Failure modes with the greatest RPN values are thought to be more significant and should be resolved before those with lower RPN values.
One of the effective risk assessment methods that examines probable failures in order to prevent them is traditional FMECA. However, conducting classic FMECA only has a few drawbacks. The list of these negatives is shown below.
a. Duplicate RPNs
While different O, S, and D rank combinations may provide exactly the same RPN number, their hidden risk implications may vary. RPN values 270, 210, and 168, for instance, can be found in twelve different O, S, and D combinations. Similar rank and RPN values for several clusters may not necessarily reflect the same level of danger. Wasted time and resources may result from this, and in some situations, high-risk failure modes might go undiscovered.
b. Gaps in the range
The majority of values between 1 and 1000 cannot be formed, hence the RPN values produced by multiplying O, S, and D are not continuous. Only 120 out of 1,000 are RPN numbers, meaning that 88% of the range is unfilled. Therefore, RPN cannot display any integers that are multiples of 11. The multiples of 13, 17, and 19 are likewise disregarded. Following 1000, 900 is the biggest RPN value, followed by 810 and 800.
c. Lacks scientific base
The mathematical computation for obtaining RPN is debated as it lacks a complete scientific basis. There is no justification for multiplying the O, S, and D parameters to produce the RPN.
d. Uncertain information
It is challenging to assess the three risk variables O, S, and D properly. The majority of the data in FMECA is frequently ambiguous or questionable. For accurate assessment, language phrases like "medium," "many," or "very high" might be employed.
Applying fuzzy logic can be highly advantageous in addressing the limitations of conventional FMECA methods. The inherent uncertainty involved in the decision-making process may be successfully described by using fuzzy theories. This method helps to eliminate the ambiguity and uncertainty seen in conventional FMECA. Fuzzy logic was suggested by Bowles J. B. et al. [9] as a method for rating the failure scenarios in FMECA. Based on the RPNs acquired through FMECA, Feliks and Bukowski [10] devised a fuzzy logic approach to evaluate the risk in a system. The fuzzy logic-based FMECA methodology may be streamlined by Lim and Tay [11] by reducing the number of rules needed to achieve F-RPN. Chin et al. [12] suggested employing fuzzy FMEA to assess the idea of product development. Using a fuzzy logic model, Liu and Tsai [13] created preventative strategies for workplace risks in the construction sector. Albeanu G. et al. [14] developed a methodology using intuitionistic-fuzzy numbers to assess the reliability of wind turbine.
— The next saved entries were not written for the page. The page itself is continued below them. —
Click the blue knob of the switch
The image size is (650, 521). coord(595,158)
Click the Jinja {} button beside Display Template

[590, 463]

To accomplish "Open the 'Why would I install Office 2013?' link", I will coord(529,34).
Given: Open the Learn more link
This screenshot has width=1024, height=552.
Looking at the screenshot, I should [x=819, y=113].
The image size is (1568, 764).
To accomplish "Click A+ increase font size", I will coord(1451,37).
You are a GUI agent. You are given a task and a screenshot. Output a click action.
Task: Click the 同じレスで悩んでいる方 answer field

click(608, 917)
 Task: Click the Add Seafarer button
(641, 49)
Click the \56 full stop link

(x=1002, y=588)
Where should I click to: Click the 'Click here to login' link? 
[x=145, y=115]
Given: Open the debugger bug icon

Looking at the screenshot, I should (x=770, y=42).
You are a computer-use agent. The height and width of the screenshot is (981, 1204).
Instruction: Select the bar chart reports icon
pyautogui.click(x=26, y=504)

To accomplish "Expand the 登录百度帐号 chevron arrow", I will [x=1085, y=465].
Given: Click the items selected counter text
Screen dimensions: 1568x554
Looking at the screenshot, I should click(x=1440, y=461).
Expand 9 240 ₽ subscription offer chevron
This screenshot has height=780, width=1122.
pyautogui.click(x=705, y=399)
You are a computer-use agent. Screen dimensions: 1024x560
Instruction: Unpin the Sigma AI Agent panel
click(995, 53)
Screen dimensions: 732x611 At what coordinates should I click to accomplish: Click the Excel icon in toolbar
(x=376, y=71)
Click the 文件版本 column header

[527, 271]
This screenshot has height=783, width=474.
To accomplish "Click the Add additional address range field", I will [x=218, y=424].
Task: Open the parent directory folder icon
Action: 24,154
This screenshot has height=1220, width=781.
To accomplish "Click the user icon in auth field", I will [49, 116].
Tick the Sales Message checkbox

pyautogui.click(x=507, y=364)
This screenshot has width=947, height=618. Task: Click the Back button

Gajanand. G et al. [15] proposed a study on milling machine using fuzzy logic for reliability-centered maintenance. Renjith V. R. et al. [16] employed the Fuzzy FMECA approach to address the issues in failure mode prioritization of LNG storage facility. Gajanand G and Mishra R.P. [17] analysed the criticality of lathe machine using traditional and fuzzy approaches of FMECA. Dejan V. P. et al. [18] implemented a methodology by interlinking fuzzy sets and statistical methods to analyze the risk level of a system.
The present study extends the application of fuzzy logic to FMECA, specifically focusing on prioritizing failure modes. Fuzzy FMECA offers a superior approach that can produce reliable results, even when faced with limited information, in contrast to traditional FMECA.